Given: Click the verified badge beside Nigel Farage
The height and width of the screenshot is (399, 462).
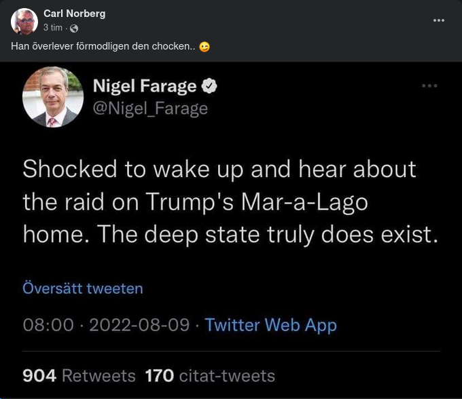Looking at the screenshot, I should point(210,86).
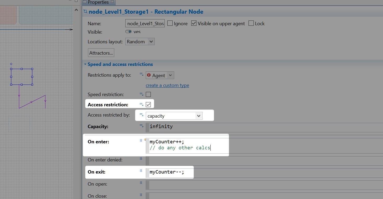Click the Attractors... button
The width and height of the screenshot is (383, 199).
tap(101, 53)
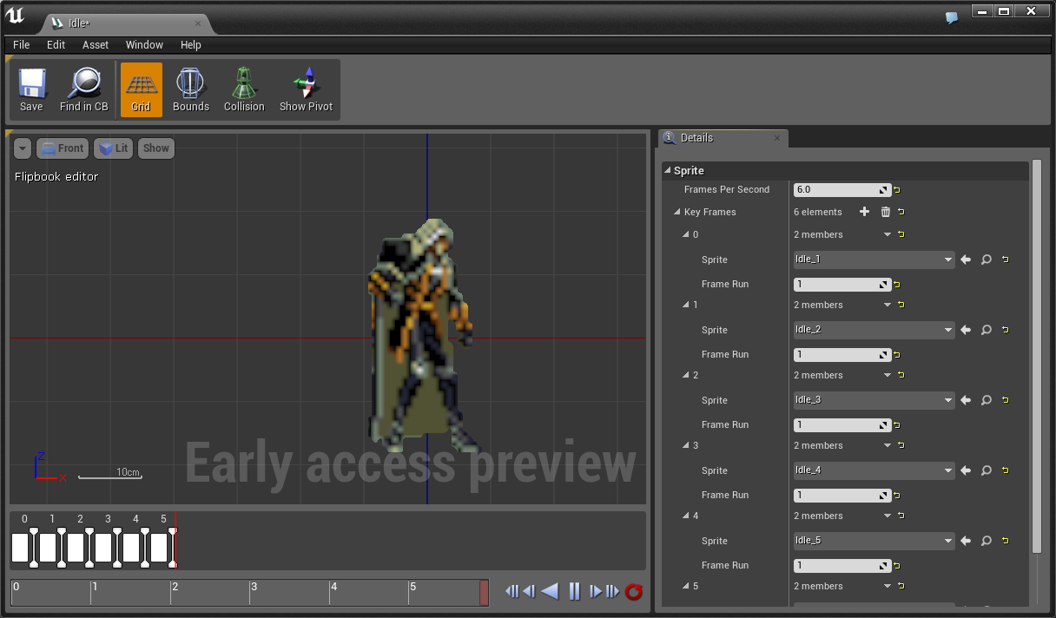Toggle the Front view button
This screenshot has width=1056, height=618.
[x=62, y=148]
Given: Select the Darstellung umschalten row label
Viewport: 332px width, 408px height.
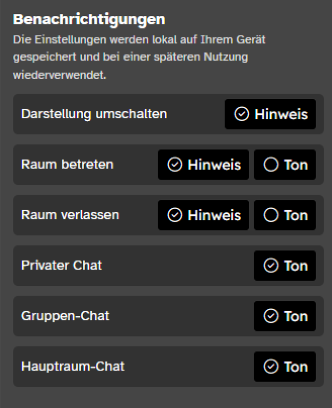Looking at the screenshot, I should (94, 114).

● **TASK DESCRIPTION**: Return the entries unchanged, save for the pictures, which do not belong in the copy.

● **TASK SOLUTION**:
Given: Click the verified badge beside Nigel Farage
The height and width of the screenshot is (399, 462).
Looking at the screenshot, I should point(210,86).
Click the Attractors... button
The width and height of the screenshot is (383, 199).
tap(101, 53)
Toggle the Front view button
This screenshot has width=1056, height=618.
[x=62, y=148]
Given: Select the Darstellung umschalten row label
Viewport: 332px width, 408px height.
Looking at the screenshot, I should (94, 114).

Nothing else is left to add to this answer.